Put in contemporary terms, members of a republic share a commitment to a sense of the legitimacy of public institutions; they believe that a social order, though imperfect, is at least acceptable.
My sense is that there is no longer a consensus about legitimacy in the United States. In times of prosperity, a people can stumble along united by mere common interests. Scarcity forces people’s hands, however. A collapsed economy pushes folks back into their corners; they come out swinging in support of their various conceptions of right once the crisis passes.
But first, what is legitimacy? It is the sense that assertions of power by public institutions are more than naked displays of force. Legitimacy transforms power into authority.
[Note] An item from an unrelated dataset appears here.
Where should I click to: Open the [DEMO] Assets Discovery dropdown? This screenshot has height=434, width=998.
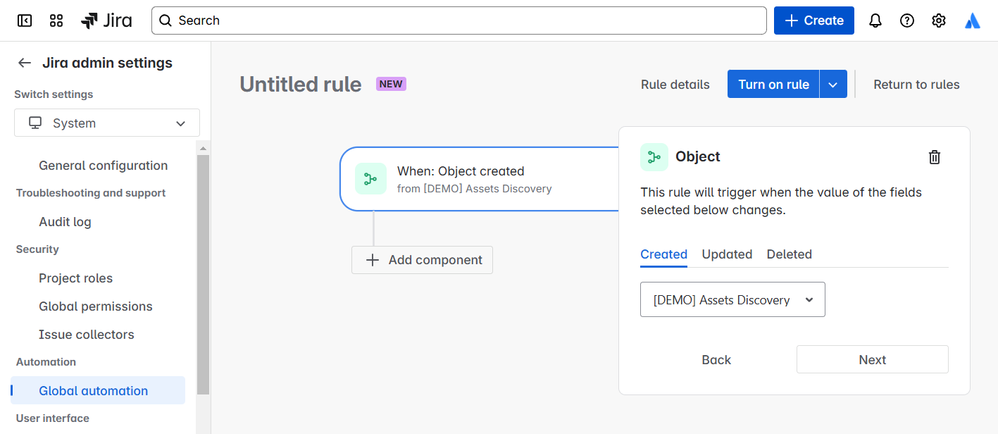[732, 300]
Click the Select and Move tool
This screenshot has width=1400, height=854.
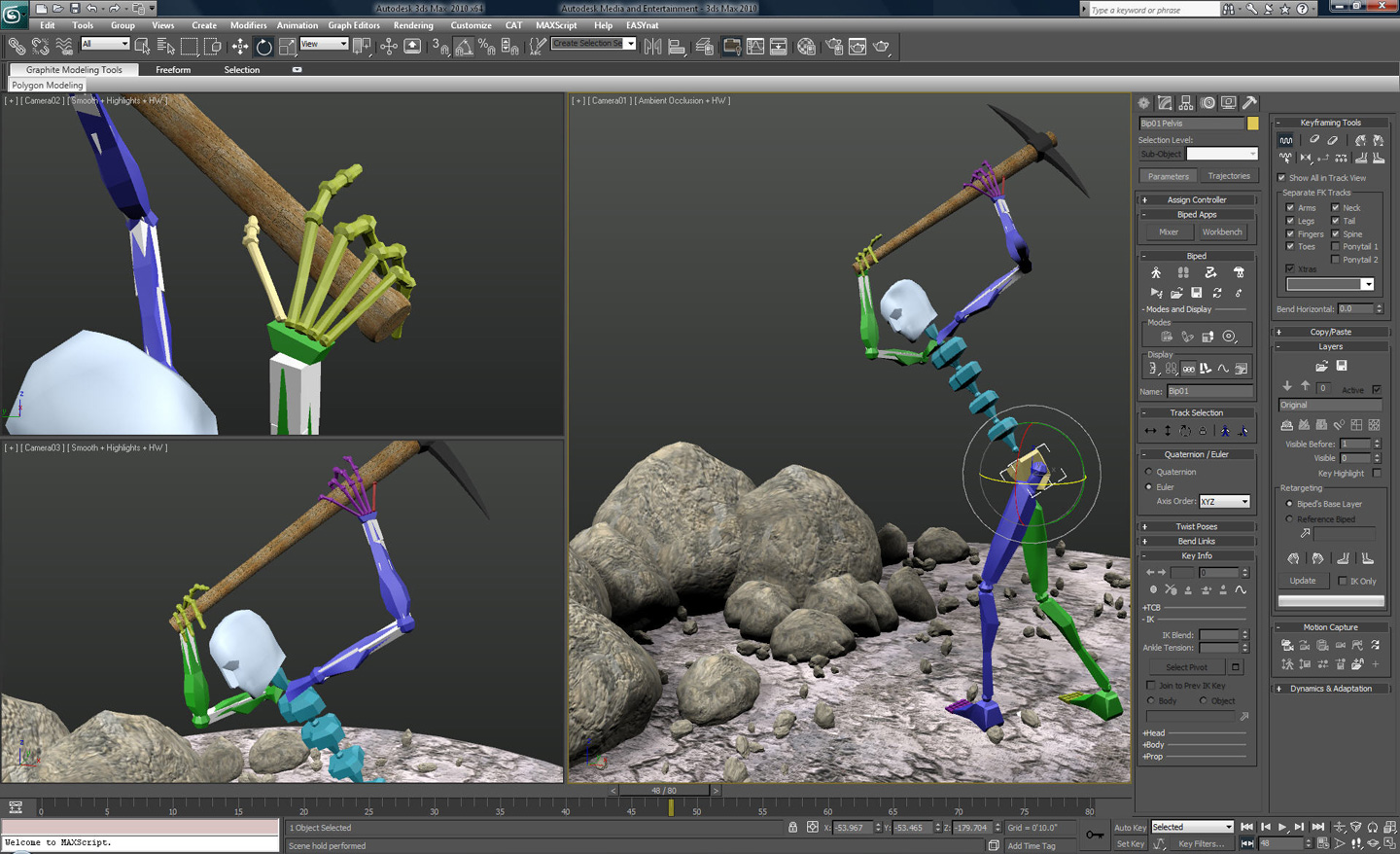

We justify authority by resort to various narratives, collective stories or histories, that unite us.
Here’s what we’re learning during the COVID-19 pandemic.
The fault lines in American politics are severe. Neither the right nor the left has any real allegiance to common norms. Once the dust settles, the danger of dissolution of the republic is real.
I watched the 2016 election with a sense of fascination and dread. When it all began, I never imagined that Donald Trump could win. When it was over, I had voted for him. In the years since, I’ve watched rancor simmer and partisan divide become deeper.
In the end, the fact that Trump won seemed less interesting than what made his victory possible. What sorts of conditions made him seem like an acceptable candidate to enough voters to put him in the White House?
I think I now know the answer: A death wish. Simply put, a sizable number of Americans would rather see the republic collapse than see it rejuvenated by commitments they do not or cannot share. The one percent has opted out of the community, separating themselves behind moats of wealth and privilege. The rest of us seek succor in communities that reflect our particular values, or identities. The very terms we use to seek power reek of division.
I marveled on a recent trip to Columbia University, where I spent six years as a graduate student. The library has long carried the names of great poets and philosophers chiseled in stone across the front, proudly declaring that it was a home of great ideas, ideas that made our civilization, Western civilization, distinctive. I spent a few years as a young man teaching a course called “Contemporary Civilization” to undergraduates at Columbia. We read Plato, Aristotle, Hobbes, Locke, Rousseau. My role was to introduce the students to an old tradition of questions and potential answers to such questions as what made government legitimate. I am proud of those years.
But now it’s as though a cultural coup has taken place. A banner over the portal of the library reflects names of others, contemporary writers all, most either women or persons decidedly not “old white men.”
How’d that happen?
Ah, yes. The culture wars. The old white men lost the most current round.
And now, in the wake of the corona pandemic, the wars continue. When the first round of payroll protection funding ran out, Congress needed to reauthorize funding. There was the NAACP and others asking for minority set asides. There’s Van Jones on CNN claiming the virus is a virtual racist. We must remake the economy in the end to serve the needs of yesteryear’s victims. The claim for reparations – race-based taxes – is not far away.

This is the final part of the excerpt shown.